On May 29, Roche announced that the FDA had approved Tecentriq (atezolizumab) in combination with Avastin (bevacizumab) as a first-line treatment for unresectable or metastatic hepatocellular carcinoma (HCC) in patients who have not received prior systemic therapy.
This FDA approval is primarily based on the results of the Phase III IMbrave150 study. The multicenter, open-label IMbrave150 study enrolled 501 patients with unresectable or metastatic hepatocellular carcinoma (HCC) who had not received prior systemic therapy. Patients were randomized in a 2:1 ratio to receive either Tecentriq (1200 mg once every 3 weeks) plus Avastin (15 mg/kg once every 3 weeks) or sorafenib (400 mg twice daily), until disease progression or unacceptable toxicity. The primary endpoints of the study were overall survival (OS) and progression-free survival (PFS) assessed by independent review facility (IRF) according to RECIST v1.1 criteria.
The results showed that, compared with sorafenib as first-line therapy, Tecentriq plus Avastin reduced the risk of death by 42% (HR=0.58; 95% CI: 0.42-0.79; p=0.0006) and reduced the risk of disease progression or death by 41% (HR=0.59; 95% CI: 0.47-0.76; p<0.0001). The incidence of grade 3–4 serious adverse events in the Tecentriq plus Avastin group was 38%; the most common (≥2%) serious adverse reactions included gastrointestinal hemorrhage, infection, and pyrexia.
Liver cancer is a common and high-incidence malignancy. Globally, there are approximately 854,000 new cases of liver cancer annually, with 466,000 cases in China, accounting for half of the global total. Each year, 810,000 patients worldwide die from liver cancer, including 422,000 in China. According to estimates by the American Cancer Society, more than 42,000 people in the United States were diagnosed with liver cancer in 2020. Since 1980, the incidence rate of liver cancer has more than tripled. Hepatocellular carcinoma (HCC) accounts for approximately 75% of all liver cancer cases in the United States. The primary risk factors for liver cancer are chronic hepatitis (hepatitis B and hepatitis C) or cirrhosis caused by excessive alcohol consumption. Patients are often diagnosed at an advanced stage, when treatment options are limited.

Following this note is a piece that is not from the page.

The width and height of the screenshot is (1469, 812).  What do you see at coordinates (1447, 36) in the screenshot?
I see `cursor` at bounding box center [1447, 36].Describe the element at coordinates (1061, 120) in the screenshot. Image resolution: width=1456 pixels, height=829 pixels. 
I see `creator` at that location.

The current first-line standard therapies for liver cancer are primarily sorafenib-targeted therapy or the FOLFOX chemotherapy regimen containing oxaliplatin. In the more than 10 years since sorafenib's approval, no drug has managed to "head-to-head" defeat sorafenib in first-line treatment. Opdivo (O drug) and Keytruda (K drug) were also accelerated approved as second-line treatments for liver cancer, but they failed to meet their preset endpoints in post-marketing confirmatory studies, ultimately ending in failure.
The combination regimen of Tecentriq plus Avastin has broken the decade-long stalemate in first-line treatment for hepatocellular carcinoma, delivering the best efficacy observed to date in Phase III clinical studies of first-line systemic therapy for unresectable hepatocellular carcinoma. It is also the first novel first-line therapy in over ten years to surpass the current standard of care, sorafenib, in a Phase III clinical trial.